___ Records supplied ___
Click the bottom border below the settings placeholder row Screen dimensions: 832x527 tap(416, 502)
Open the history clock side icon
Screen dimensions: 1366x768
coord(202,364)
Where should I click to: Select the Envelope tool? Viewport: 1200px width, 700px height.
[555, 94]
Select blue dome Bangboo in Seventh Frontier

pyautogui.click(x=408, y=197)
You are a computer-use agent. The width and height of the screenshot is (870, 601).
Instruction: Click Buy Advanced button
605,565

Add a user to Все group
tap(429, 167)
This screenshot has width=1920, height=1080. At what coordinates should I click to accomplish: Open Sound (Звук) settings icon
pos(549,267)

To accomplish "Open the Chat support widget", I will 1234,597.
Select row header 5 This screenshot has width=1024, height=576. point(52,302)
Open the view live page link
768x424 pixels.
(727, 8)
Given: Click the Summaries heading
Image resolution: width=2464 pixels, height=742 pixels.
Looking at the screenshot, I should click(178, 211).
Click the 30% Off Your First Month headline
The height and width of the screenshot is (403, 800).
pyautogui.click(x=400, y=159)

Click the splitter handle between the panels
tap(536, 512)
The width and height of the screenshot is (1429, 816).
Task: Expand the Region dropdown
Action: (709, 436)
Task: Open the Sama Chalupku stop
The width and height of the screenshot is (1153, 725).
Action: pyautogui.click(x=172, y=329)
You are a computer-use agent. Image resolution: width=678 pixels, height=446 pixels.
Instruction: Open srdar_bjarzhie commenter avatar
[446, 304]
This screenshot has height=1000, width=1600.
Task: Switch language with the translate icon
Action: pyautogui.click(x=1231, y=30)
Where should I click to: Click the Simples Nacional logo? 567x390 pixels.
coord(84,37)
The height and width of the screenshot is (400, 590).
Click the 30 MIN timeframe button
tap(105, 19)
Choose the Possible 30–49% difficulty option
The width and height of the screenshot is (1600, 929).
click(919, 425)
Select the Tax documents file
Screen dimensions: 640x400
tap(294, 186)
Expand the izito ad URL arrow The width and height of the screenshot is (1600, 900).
___
- What the task asks:
Retype all the data, changing nothing.

- Response area:
Click the bottom border below the settings placeholder row Screen dimensions: 832x527 tap(416, 502)
Open the history clock side icon
Screen dimensions: 1366x768
coord(202,364)
Where should I click to: Select the Envelope tool? Viewport: 1200px width, 700px height.
[555, 94]
Select blue dome Bangboo in Seventh Frontier

pyautogui.click(x=408, y=197)
You are a computer-use agent. The width and height of the screenshot is (870, 601).
Instruction: Click Buy Advanced button
605,565

Add a user to Все group
tap(429, 167)
This screenshot has width=1920, height=1080. At what coordinates should I click to accomplish: Open Sound (Звук) settings icon
pos(549,267)

To accomplish "Open the Chat support widget", I will 1234,597.
Select row header 5 This screenshot has width=1024, height=576. point(52,302)
Open the view live page link
768x424 pixels.
(727, 8)
Given: Click the Summaries heading
Image resolution: width=2464 pixels, height=742 pixels.
Looking at the screenshot, I should click(178, 211).
Click the 30% Off Your First Month headline
The height and width of the screenshot is (403, 800).
pyautogui.click(x=400, y=159)

Click the splitter handle between the panels
tap(536, 512)
The width and height of the screenshot is (1429, 816).
Task: Expand the Region dropdown
Action: (709, 436)
Task: Open the Sama Chalupku stop
The width and height of the screenshot is (1153, 725).
Action: pyautogui.click(x=172, y=329)
You are a computer-use agent. Image resolution: width=678 pixels, height=446 pixels.
Instruction: Open srdar_bjarzhie commenter avatar
[446, 304]
This screenshot has height=1000, width=1600.
Task: Switch language with the translate icon
Action: pyautogui.click(x=1231, y=30)
Where should I click to: Click the Simples Nacional logo? 567x390 pixels.
coord(84,37)
The height and width of the screenshot is (400, 590).
Click the 30 MIN timeframe button
tap(105, 19)
Choose the Possible 30–49% difficulty option
The width and height of the screenshot is (1600, 929).
click(919, 425)
Select the Tax documents file
Screen dimensions: 640x400
tap(294, 186)
Expand the izito ad URL arrow The width and height of the screenshot is (1600, 900).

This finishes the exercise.